Need a script to delete files after X number days in the Trash

merladmin
New Contributor II

Hi,

I'm looking for a script to run for all users so that it deletes files older than 60 days from the user's trash (preferably from "date added" to the trash, not when file was created), but either way is fine.

I can run some commands as some suggested from local terminal, but I can't executed from Jamf Pro:
find ~/.trash -mindepth 1 -mtime +60 -delete

Please advise.

Thanks in advance.

1 ACCEPTED SOLUTION

mm2270
Legendary Contributor III

The problem is your use of ~ to the path to the home directory. ~/.Trash evaluates to the home of the user running the command, and when that script gets run from Jamf, it evaluates to the root account, meaning ~/.Trash, becomes /private/var/root/.Trash and not the logged in user's Trash as you're expecting it to.

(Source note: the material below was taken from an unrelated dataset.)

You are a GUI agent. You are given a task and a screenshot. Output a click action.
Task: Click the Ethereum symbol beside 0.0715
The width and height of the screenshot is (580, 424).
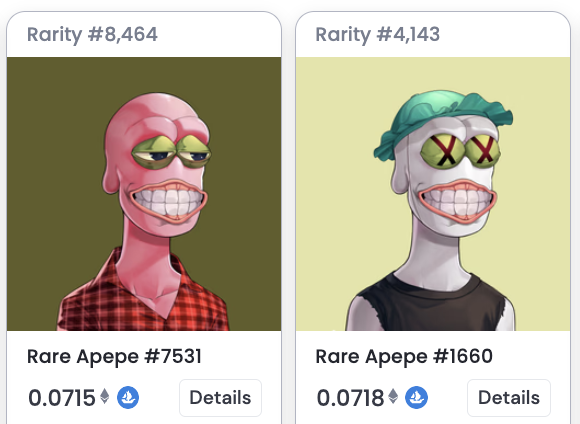(x=105, y=396)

You have to get the current user's username, and use that as part of the full path for it to work.

Try this instead:

#!/bin/sh

current_user=$(scutil <<< "show State:/Users/ConsoleUser" | awk '/Name :/ && ! /loginwindow/ {print $3}')
find /Users/${current_user}/.Trash -mindepth 1 -mtime +60 -delete

View solution in original post

8 REPLIES 8

wmehilos
Contributor

What isn't working right with the find command you posted when run from Jamf Pro?

merladmin
New Contributor II

Hi wmehilos. Thank you for responding to my post. I'm not sure what's not working, but I can tell you when I test the script via Self Service, nothing is deleted.

But if I run the command to list the files via terminal:
find ~/.trash -mindepth 1 -mtime +60 -ls

I can see the files that command will delete.

mm2270
Legendary Contributor III

The problem is your use of ~ to the path to the home directory. ~/.Trash evaluates to the home of the user running the command, and when that script gets run from Jamf, it evaluates to the root account, meaning ~/.Trash, becomes /private/var/root/.Trash and not the logged in user's Trash as you're expecting it to.

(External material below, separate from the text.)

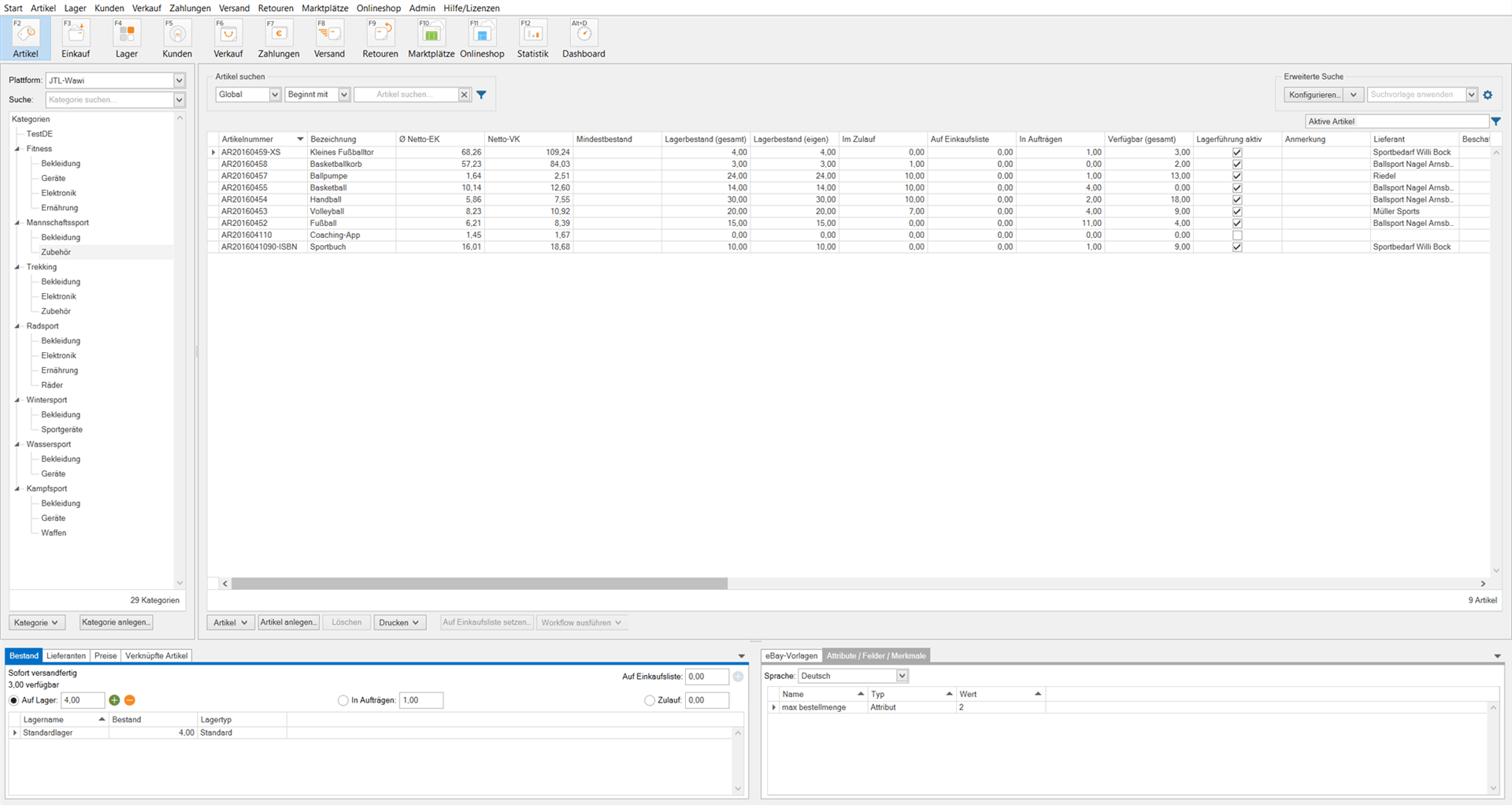Image resolution: width=1512 pixels, height=805 pixels.
Task: Select the In Aufträgen radio button
Action: coord(343,700)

You have to get the current user's username, and use that as part of the full path for it to work.

Try this instead:

#!/bin/sh

current_user=$(scutil <<< "show State:/Users/ConsoleUser" | awk '/Name :/ && ! /loginwindow/ {print $3}')
find /Users/${current_user}/.Trash -mindepth 1 -mtime +60 -delete

mschroder
Valued Contributor

mm2270 is correct, but I fear also his solution will not help on Macs running 10.15, as the .Trash appears to be out of reach for the shell:

find: /Users/thisuser/.Trash: Operation not permitted

Automation on macOS becomes more and more difficult. Soon the macOS will be so secure that it is useless :(

mm2270
Legendary Contributor III

@mschroder Is that error coming from when the command is run out of a Jamf policy? Because I'm not seeing that issue myself. Can you elaborate on what happened?

mschroder
Valued Contributor

If have several devices on which the shell has no permission to access .Trash. I have not tried via jamf, but only locally, with and without sudo. On some nodes it was fine, on others it failed. Strange thing is that 'ls -l@d ~/.Trash' shows no extended attribute, which is what I expected to find.

I know this is an old post but I came across the same issue. Make sure that the app running the script has full disk access (in my case CodeRunner)

merladmin
New Contributor II

Thank you, mm2270! The script worked.

Thank you, everybody, for your time.